_記事の抜粋_

----

WWDC2020、AirPods Pro大型アップデート、最強のノイズキャンセリングに最強のサラウンド?
WWDC2020
現地時間6月22日から開催されている世界開発者会議、WWDC2020でAppleは、iOS14/iPadOS14でAirPods Proに新たな機能を追加することを発表した。
具体的な新機能は3つ。
まず、今回の大目玉ともいえる、
「空間オーディオ」機能
次に、これまでのAirPodsの痒いところに手が届く、
「自動切り替え」機能
そして、少し地味だがありがたい、
「ヘッドホン・アコモデーション」機能
この3つの新機能が追加される。
中でも「空間オーディオ」機能に関しては、ソフトウェアアップデートで追加されるような内容ではないので正直驚いた。
確かに筆者もAirPods Proで音楽を聞いていて、このレベルでノイズキャンセリングができるならサラウンドにも対応していてもおかしくないのでは、と思っていたが、まさか本当に追加してしまうとは...。
Appleの技術力には感服するが、今までそれほどの能力があったのに隠されていたと思うと少し複雑だ。
空間オーディオ
先ほども言った通り、今回のアップデートの大目玉ともいえるこの「空間オーディオ」機能。
「空間」と聞いてピンとくる人も多いと思うが、バーチャルサラウンドに対応するものだ。5.1ch、7.1ch、Dolby atmosに対応する。
この、「空間オーディオ」機能。Appleがわざわざ「バーチャルサラウンド」と呼ばないのには理由がある。
それは、「ヘッドトラッキング」機能に対応することだ。
VRコンテンツなどでよく耳にするこのワード。具体的にどういうことか説明すると、普通、映画を見ているとき、頭を動かしても音が聞こえる方向が変わることはない。
だが、この「ヘッドトラッキング」機能によって、iPhoneやiPadの画面に対して左を向けば左の音が、右を向けば右の音が聞こえてくるのだ。
もう少しわかりやすく言うと、右から戦闘機が飛んできているとする。今、戦闘機の音は右耳から聞こえているはずだ。それが右を向くと前から戦闘機が飛んできているように聞こえるのだ。

----

_表示される情報_
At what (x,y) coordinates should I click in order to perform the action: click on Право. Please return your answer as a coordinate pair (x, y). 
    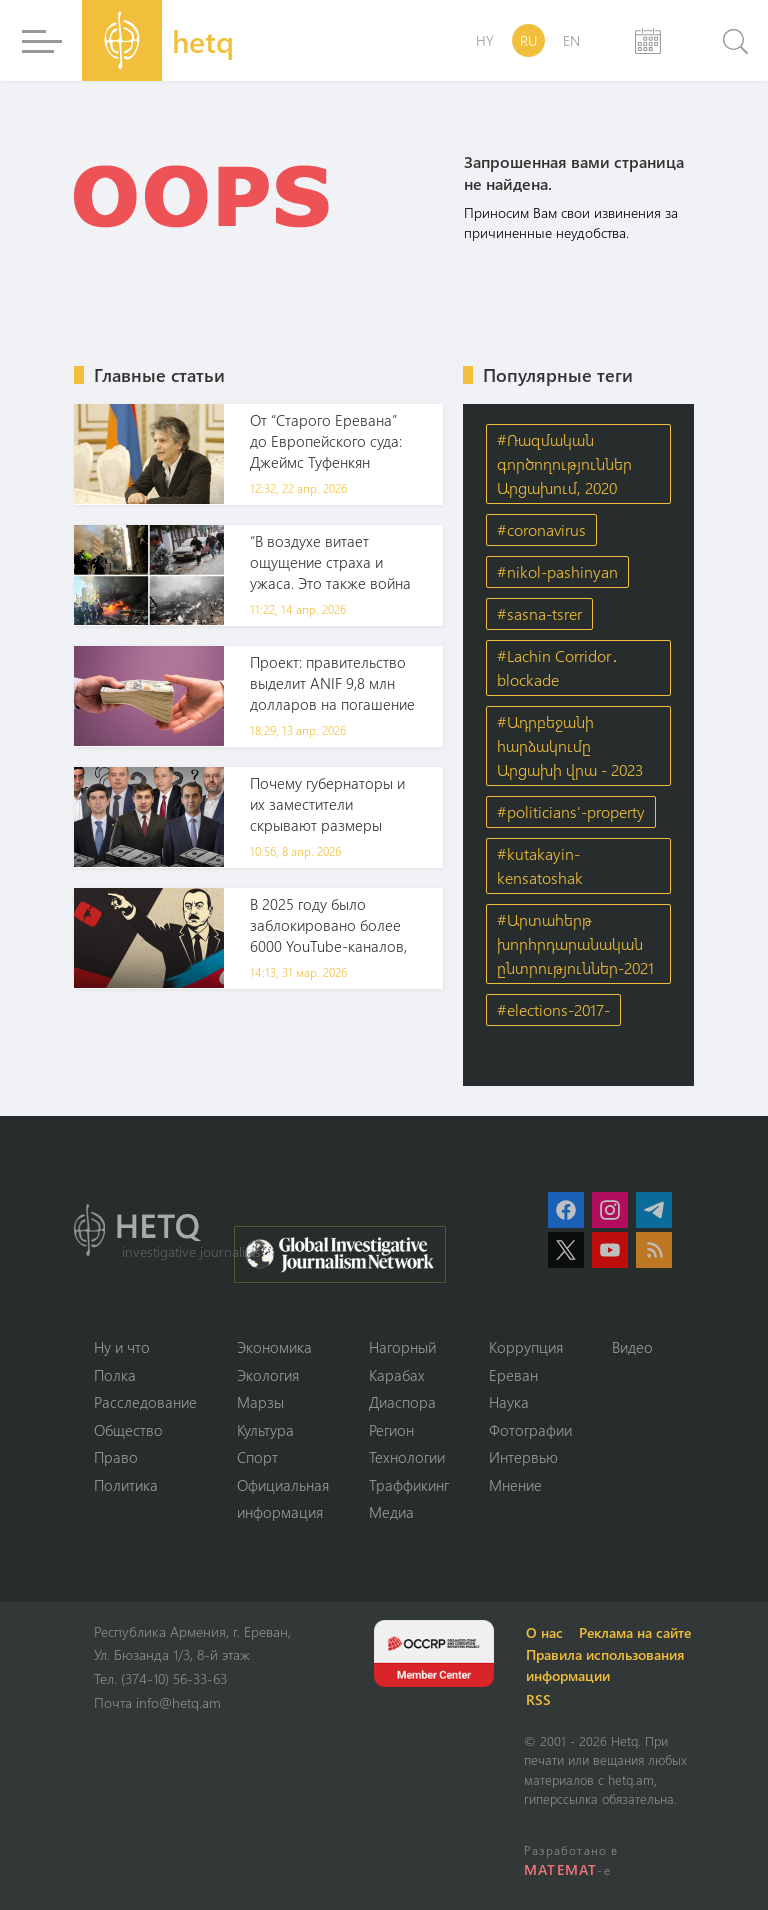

----

_やること_
AirPods Proの記事によると、Appleが「空間オーディオ」機能をわざわざ「バーチャルサラウンド」と呼ばないのはなぜですか。理由を説明してください。

_答え_
この機能が「ヘッドトラッキング」に対応しているからです。普通は映画を見ながら頭を動かしても、音が聞こえる方向は変わりません。この機能ではiPhoneやiPadの画面に対して左を向けば左の音が、右を向けば右の音が聞こえてきます。